Given task
Print, word for word, the lines of the material from the line containing "Expand View replies (6)" through the end of the material, inclusive. Omit the pictures.

[Data listing]
--- --- ---

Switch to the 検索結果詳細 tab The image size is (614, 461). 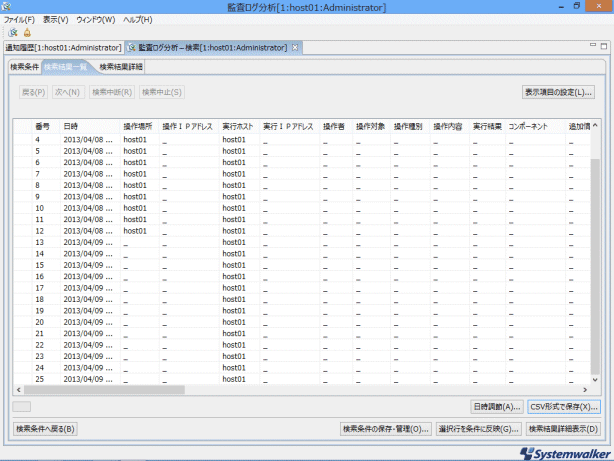tap(121, 67)
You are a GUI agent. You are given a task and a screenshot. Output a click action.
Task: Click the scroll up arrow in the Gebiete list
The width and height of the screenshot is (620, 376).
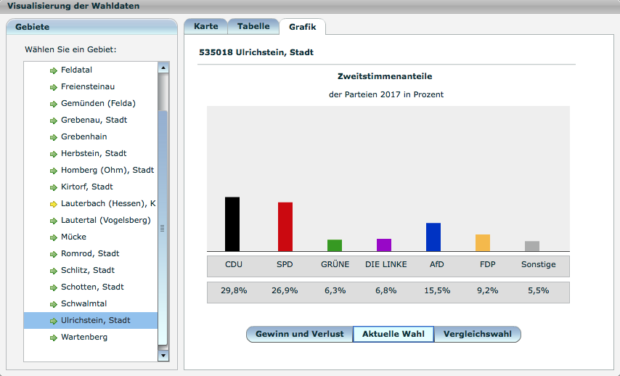tap(163, 68)
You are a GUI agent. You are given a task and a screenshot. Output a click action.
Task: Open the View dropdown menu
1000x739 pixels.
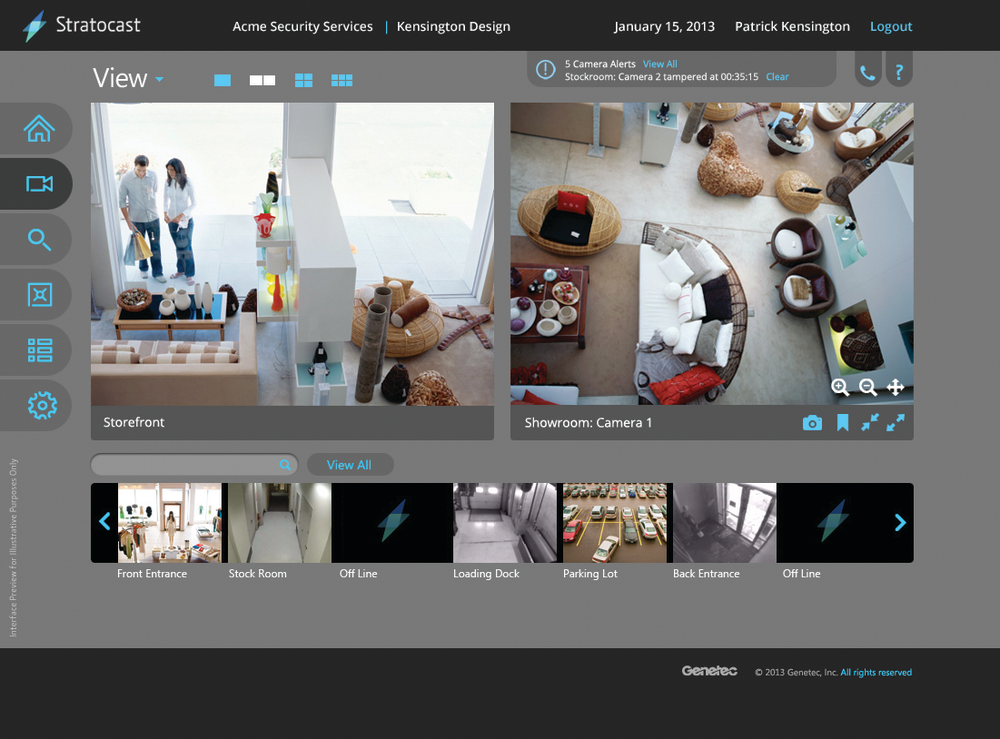(x=127, y=78)
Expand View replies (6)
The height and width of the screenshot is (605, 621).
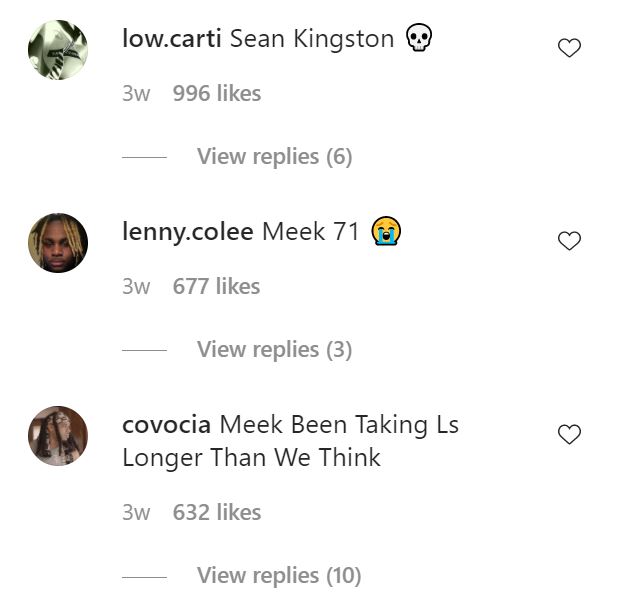click(x=274, y=157)
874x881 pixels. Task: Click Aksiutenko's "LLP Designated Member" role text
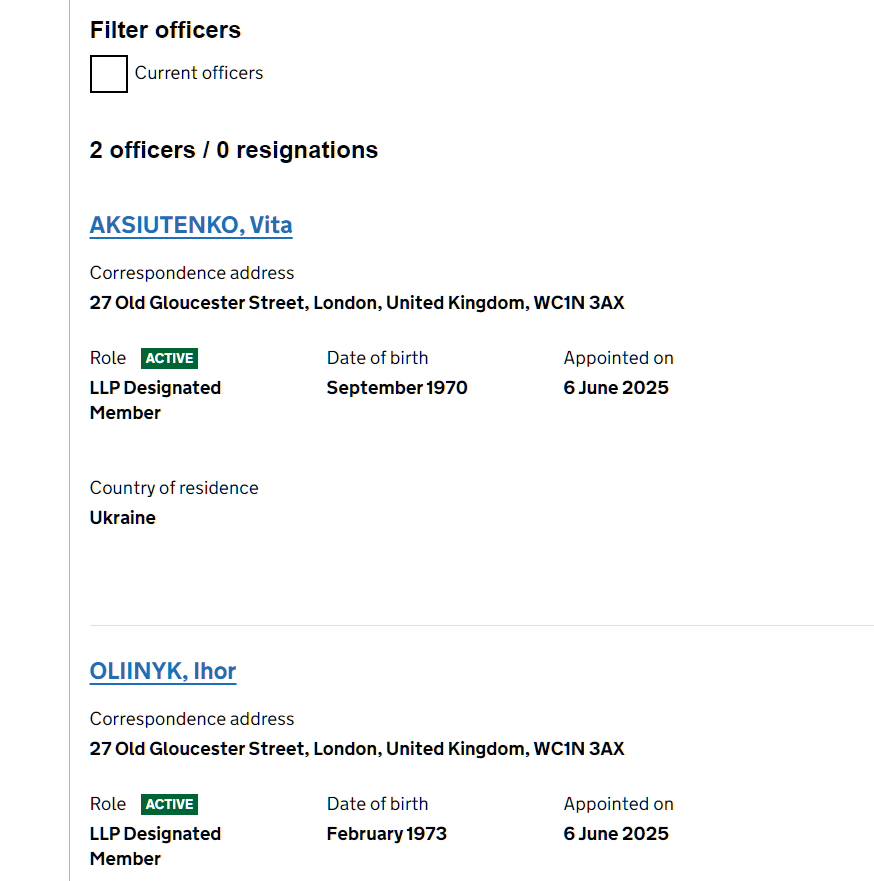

--- --- ---

Answer below
Expand View replies (6)
The height and width of the screenshot is (605, 621).
click(x=274, y=157)
874x881 pixels. Task: Click Aksiutenko's "LLP Designated Member" role text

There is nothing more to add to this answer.